La version de la plaignante est d’abord apparue impensable aux yeux du plus grand nombre, à commencer par les leaders politiques et médiatiques. Aussi juste soit-elle, la présomption d’innocence fut martelée si fort qu’elle semblait transformer DSK en victime présumée. La thèse du complot tenait clairement la corde. Les pensées pour l’homme qui « traverse une épreuve », pour sa femme et ses camarades, ou les commentaires sur l’image de la France et l’avenir du PS ont dominé. Ségolène Royal, dès le dimanche soir au JT de France 2, déclarait : « je pense d’abord à l’homme ». Elle n’aura aucun mot pour la femme de chambre. Le lendemain matin, Jean-­François Kahn a dit son impression sur France Culture : ce n’est qu’un « troussage de domestique ». Pour Jack Lang, qu’on se le dise : « il n’y a pas mort d’homme ». Autrement dit, ce n’est qu’un viol de femme, ce n’est pas bien grave… BHL ne fut pas en reste pour défendre son « ami », qui n’est pas « un quidam », « un justiciable comme un autre ». En effet, tout le monde n’a pas un million de dollars pour sortir de prison…
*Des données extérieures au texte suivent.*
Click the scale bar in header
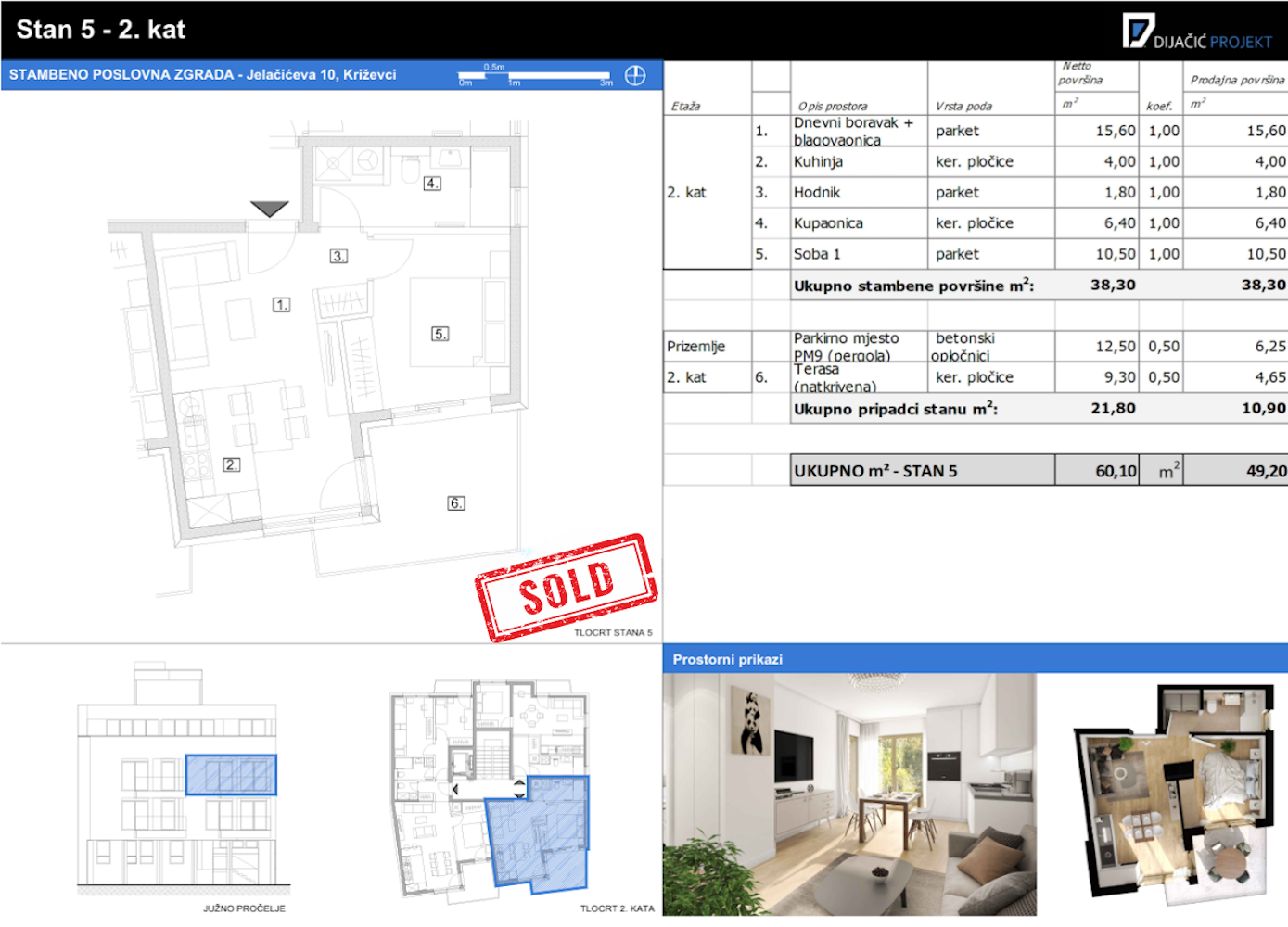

Les leaders politiques appelaient à la retenue et à la décence. Mais la décence, n’était-ce pas aussi d’avoir un mot, une pensée, une émotion, pour la jeune femme de chambre qui a peut-être subi un acte odieux et qui traverse, elle aussi, un moment difficile ? Il y a eu deux poids, deux mesures. Dans les faits divers concernant des gens « ordinaires », un homme arrêté pour viol apparaît dans la presse comme un « violeur présumé ». Pas DSK. Faut-il comprendre ce traitement plus favorable en raison de sa position sociale ? Comme l’a récemment montré le cas d’Éric Woerth, la présomption d’innocence n’est pas suivie à la lettre dans les affaires de corruption, car ce qui est en cause paraît politiquement très grave. Sans doute faut-il donc voir dans le cas DSK, en plus d’un prisme de classe, le signe de la tolérance sociale à l’égard de ce type de crimes et délits.

La sidération révélait également l’interrogation partagée : comment un homme aussi puissant, aussi intelligent, aurait-il pu commettre un viol ? Dans notre imaginaire, le violeur se recrute plutôt dans les catégories populaires. Les « tournantes » se passent en banlieue, avec des jeunes garçons arabo-musulmans. Pas dans les hôtels de luxe, avec des surdiplômés richissimes. Nous ne voulons pas voir que toutes les catégories socio­professionnelles sont concernées, que les viols en réunion se passent aussi dans les beaux quartiers, que certains hommes de pouvoir utilisent leur position de domination pour obtenir des relations sexuelles forcées, en politique comme dans les entreprises. Nous ne voulons pas voir la triste banalité des agressions sexuelles.

La tolérance sociale à l’égard des violences faites aux femmes est le fruit d’une histoire, celle du patriarcat. Le pays du droit de cuissage ne sort pas indemne de son passé. Aujourd’hui encore, les identités masculin/­féminin se structurent autour du couple actif/passive, dominant/dominée. La sexualité est marquée par ces normes sexistes qui pèsent sur nos fantasmes, nos représentations et nos pratiques. Mais attention à ne pas tout mélanger. La condamnation du harcèlement, des agressions sexuelles et des viols ne doit pas s’accompagner d’un retour de l’ordre moral ! À chacun sa sexualité, dès lors qu’il s’agit de deux adultes consentants. Séduire, ce n’est pas harceler. L’adultère ou l’échangisme, qui relèvent de la vie privée, n’ont rien à voir avec les violences sexuelles. Attention à ne pas tout mélanger.

Quelle que soit l’issue du procès, l’affaire DSK doit être l’occasion de délier les langues, de regarder en face la réalité et la gravité de cet acte ultime de domination d’un sexe sur l’autre. Plusieurs dizaines de milliers de femmes – 75 000 selon les estimations – sont victimes de viol en France, chaque année. Un acte profondément destructeur pour les victimes et qui pèse comme une menace sur la liberté de toutes les femmes.